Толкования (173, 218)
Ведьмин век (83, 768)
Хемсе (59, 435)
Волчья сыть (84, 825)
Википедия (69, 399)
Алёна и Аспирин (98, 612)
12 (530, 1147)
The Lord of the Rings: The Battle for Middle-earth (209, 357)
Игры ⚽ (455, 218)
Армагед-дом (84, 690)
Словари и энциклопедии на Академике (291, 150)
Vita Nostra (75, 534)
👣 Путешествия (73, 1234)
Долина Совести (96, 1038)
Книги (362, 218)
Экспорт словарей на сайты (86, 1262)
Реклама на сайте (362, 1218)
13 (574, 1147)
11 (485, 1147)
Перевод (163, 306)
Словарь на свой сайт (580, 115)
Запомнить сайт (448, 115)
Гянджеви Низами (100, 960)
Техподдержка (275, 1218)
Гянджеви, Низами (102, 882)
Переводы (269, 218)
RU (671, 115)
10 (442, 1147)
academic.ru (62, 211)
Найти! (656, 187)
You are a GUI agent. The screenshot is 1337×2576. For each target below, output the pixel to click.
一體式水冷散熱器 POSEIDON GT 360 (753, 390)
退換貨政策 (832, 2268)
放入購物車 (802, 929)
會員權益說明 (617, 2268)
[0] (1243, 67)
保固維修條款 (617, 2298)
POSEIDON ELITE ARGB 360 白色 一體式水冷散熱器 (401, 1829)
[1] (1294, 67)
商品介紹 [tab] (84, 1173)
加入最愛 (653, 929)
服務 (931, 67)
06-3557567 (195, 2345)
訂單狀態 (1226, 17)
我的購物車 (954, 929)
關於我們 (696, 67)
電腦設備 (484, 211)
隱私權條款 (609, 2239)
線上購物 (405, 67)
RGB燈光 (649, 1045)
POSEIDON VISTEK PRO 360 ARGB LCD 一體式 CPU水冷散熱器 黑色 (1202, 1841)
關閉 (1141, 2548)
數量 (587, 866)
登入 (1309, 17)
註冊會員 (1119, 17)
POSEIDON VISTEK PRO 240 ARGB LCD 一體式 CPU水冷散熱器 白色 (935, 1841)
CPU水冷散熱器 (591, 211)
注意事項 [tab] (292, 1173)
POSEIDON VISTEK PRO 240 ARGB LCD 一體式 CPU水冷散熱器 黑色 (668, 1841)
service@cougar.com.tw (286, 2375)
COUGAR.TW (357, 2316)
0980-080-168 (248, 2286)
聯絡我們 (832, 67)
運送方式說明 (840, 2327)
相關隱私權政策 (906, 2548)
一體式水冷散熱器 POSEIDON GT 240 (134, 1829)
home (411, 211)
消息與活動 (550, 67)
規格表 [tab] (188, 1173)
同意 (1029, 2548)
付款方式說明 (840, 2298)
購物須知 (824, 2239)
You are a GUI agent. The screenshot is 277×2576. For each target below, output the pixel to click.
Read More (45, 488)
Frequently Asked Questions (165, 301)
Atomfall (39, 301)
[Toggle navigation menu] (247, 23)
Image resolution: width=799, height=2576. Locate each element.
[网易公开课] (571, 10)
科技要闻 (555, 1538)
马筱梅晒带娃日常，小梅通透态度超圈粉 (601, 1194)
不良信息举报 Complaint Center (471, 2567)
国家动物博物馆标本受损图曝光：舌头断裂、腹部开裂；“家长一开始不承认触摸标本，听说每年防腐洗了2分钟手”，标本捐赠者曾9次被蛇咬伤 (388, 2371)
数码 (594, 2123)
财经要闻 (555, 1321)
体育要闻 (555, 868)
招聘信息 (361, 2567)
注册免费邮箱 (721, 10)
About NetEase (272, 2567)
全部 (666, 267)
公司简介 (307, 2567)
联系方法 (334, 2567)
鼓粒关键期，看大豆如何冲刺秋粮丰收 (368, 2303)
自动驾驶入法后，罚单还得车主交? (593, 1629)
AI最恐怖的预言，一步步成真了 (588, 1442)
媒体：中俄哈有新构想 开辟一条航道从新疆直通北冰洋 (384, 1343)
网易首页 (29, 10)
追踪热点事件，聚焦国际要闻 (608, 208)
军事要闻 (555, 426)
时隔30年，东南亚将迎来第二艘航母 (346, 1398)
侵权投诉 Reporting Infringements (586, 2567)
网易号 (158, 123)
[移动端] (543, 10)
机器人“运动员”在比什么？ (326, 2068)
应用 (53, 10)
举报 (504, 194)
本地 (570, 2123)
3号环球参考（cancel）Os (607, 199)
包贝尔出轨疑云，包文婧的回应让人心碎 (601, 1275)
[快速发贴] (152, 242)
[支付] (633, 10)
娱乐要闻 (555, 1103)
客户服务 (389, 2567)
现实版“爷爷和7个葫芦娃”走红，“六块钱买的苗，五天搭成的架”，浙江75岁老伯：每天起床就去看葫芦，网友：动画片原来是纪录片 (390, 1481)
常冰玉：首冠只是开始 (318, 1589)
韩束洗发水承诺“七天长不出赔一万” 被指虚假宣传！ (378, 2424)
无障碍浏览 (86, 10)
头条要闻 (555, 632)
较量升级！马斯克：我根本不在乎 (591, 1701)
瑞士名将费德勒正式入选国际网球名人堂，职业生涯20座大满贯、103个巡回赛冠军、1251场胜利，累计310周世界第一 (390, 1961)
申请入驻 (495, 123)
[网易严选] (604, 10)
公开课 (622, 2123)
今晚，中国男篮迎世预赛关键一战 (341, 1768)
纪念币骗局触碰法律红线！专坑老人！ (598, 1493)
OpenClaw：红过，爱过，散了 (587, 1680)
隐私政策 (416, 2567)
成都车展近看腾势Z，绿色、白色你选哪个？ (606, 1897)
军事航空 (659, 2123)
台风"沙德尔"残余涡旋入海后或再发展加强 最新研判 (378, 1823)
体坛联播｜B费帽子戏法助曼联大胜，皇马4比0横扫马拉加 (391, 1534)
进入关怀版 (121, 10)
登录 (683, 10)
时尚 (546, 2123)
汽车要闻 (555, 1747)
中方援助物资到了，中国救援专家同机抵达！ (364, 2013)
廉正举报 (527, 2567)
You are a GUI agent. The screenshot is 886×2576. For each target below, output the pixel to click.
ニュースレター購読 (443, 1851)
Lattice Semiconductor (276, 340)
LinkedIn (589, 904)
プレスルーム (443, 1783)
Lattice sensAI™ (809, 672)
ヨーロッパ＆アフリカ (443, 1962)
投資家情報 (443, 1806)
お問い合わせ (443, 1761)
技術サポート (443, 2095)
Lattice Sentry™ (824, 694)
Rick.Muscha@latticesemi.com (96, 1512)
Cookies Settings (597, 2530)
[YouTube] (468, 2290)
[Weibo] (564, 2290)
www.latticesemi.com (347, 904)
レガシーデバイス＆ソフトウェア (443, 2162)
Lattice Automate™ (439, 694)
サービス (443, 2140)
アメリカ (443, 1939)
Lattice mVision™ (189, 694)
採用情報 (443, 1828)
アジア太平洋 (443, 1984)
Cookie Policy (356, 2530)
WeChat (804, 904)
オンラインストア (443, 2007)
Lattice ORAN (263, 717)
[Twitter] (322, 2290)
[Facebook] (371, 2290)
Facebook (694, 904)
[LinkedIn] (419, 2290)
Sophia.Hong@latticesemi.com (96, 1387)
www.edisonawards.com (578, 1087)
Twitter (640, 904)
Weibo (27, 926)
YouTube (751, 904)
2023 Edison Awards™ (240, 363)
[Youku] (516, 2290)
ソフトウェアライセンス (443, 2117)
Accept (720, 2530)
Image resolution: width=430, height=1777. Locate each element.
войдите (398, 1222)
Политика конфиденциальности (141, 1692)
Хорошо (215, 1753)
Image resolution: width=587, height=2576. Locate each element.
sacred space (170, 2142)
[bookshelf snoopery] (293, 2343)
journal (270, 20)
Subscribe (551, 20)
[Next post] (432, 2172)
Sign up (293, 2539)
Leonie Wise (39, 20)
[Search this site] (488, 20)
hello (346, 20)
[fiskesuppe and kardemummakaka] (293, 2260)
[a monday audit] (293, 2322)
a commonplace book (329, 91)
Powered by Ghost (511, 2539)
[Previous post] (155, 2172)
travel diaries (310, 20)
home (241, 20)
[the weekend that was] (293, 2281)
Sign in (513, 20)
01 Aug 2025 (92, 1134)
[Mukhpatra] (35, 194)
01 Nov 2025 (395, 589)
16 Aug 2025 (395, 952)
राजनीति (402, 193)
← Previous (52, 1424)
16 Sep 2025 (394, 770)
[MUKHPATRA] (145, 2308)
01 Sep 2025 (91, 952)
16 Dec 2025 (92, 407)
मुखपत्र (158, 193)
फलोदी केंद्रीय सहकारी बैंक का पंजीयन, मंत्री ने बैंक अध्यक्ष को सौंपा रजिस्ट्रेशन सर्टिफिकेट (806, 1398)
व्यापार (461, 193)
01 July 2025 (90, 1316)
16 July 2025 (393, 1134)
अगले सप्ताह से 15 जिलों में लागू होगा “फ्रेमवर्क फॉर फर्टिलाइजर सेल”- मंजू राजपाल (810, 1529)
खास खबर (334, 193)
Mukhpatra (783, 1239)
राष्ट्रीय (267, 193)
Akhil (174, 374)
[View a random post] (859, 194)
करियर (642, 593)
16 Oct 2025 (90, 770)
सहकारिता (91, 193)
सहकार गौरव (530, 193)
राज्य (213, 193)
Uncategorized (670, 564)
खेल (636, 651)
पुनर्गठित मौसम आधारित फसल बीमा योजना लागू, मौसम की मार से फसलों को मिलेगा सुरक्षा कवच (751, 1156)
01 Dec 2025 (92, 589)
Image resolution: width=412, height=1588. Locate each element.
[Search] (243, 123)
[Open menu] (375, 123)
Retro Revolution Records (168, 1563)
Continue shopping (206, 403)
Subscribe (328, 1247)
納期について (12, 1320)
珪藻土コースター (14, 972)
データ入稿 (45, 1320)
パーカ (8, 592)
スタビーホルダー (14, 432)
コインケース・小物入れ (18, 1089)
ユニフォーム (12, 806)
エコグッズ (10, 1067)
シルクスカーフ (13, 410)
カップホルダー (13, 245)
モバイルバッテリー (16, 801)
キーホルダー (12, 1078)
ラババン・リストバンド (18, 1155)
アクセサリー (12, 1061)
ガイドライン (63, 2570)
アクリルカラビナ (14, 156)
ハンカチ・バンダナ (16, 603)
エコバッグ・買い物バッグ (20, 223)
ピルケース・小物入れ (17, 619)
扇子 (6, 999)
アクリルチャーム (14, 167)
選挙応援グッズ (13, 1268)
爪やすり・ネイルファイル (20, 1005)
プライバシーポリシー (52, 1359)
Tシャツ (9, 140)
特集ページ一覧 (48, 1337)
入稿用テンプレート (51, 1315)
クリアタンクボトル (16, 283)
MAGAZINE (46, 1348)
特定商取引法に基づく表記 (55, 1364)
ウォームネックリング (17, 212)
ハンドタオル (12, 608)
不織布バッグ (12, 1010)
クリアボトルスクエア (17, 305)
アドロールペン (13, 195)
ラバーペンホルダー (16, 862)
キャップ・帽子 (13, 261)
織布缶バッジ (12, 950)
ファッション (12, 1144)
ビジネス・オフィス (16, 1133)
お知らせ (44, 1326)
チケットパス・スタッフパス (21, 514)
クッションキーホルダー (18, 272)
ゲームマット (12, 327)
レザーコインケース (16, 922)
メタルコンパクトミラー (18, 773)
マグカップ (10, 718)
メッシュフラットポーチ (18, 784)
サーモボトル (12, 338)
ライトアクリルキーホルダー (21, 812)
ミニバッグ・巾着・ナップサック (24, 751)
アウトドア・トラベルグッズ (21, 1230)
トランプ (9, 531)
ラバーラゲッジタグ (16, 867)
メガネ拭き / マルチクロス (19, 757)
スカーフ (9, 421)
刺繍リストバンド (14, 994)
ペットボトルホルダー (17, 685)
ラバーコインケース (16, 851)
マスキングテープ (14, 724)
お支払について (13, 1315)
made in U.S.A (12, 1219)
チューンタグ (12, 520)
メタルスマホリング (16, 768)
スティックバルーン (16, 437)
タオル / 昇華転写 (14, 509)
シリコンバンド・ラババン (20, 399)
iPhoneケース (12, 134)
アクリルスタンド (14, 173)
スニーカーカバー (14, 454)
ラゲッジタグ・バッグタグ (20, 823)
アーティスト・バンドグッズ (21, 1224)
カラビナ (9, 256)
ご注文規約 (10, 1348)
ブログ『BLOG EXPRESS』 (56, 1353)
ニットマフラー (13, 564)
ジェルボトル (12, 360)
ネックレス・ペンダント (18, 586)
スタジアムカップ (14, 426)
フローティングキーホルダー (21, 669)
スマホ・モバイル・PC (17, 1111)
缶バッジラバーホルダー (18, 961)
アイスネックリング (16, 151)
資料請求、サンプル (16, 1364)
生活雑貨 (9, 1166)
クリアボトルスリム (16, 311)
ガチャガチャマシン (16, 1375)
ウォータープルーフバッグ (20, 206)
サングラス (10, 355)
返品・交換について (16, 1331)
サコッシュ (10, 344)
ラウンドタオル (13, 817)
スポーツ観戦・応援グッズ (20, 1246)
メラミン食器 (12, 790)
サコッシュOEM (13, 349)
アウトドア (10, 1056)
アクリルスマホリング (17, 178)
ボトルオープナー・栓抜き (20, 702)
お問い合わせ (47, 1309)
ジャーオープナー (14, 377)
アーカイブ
──────────
■ INSTRUCTIONS FOR THE TASK ■
The task calls for all lines in the entries that hold "resolution".

■ RESULT OF THE TASK ■
Image resolution: width=799, height=2576. Locate each element.
Image resolution: width=430, height=1777. Locate each element.
Image resolution: width=587, height=2576. Locate each element.
Image resolution: width=412, height=1588. Locate each element.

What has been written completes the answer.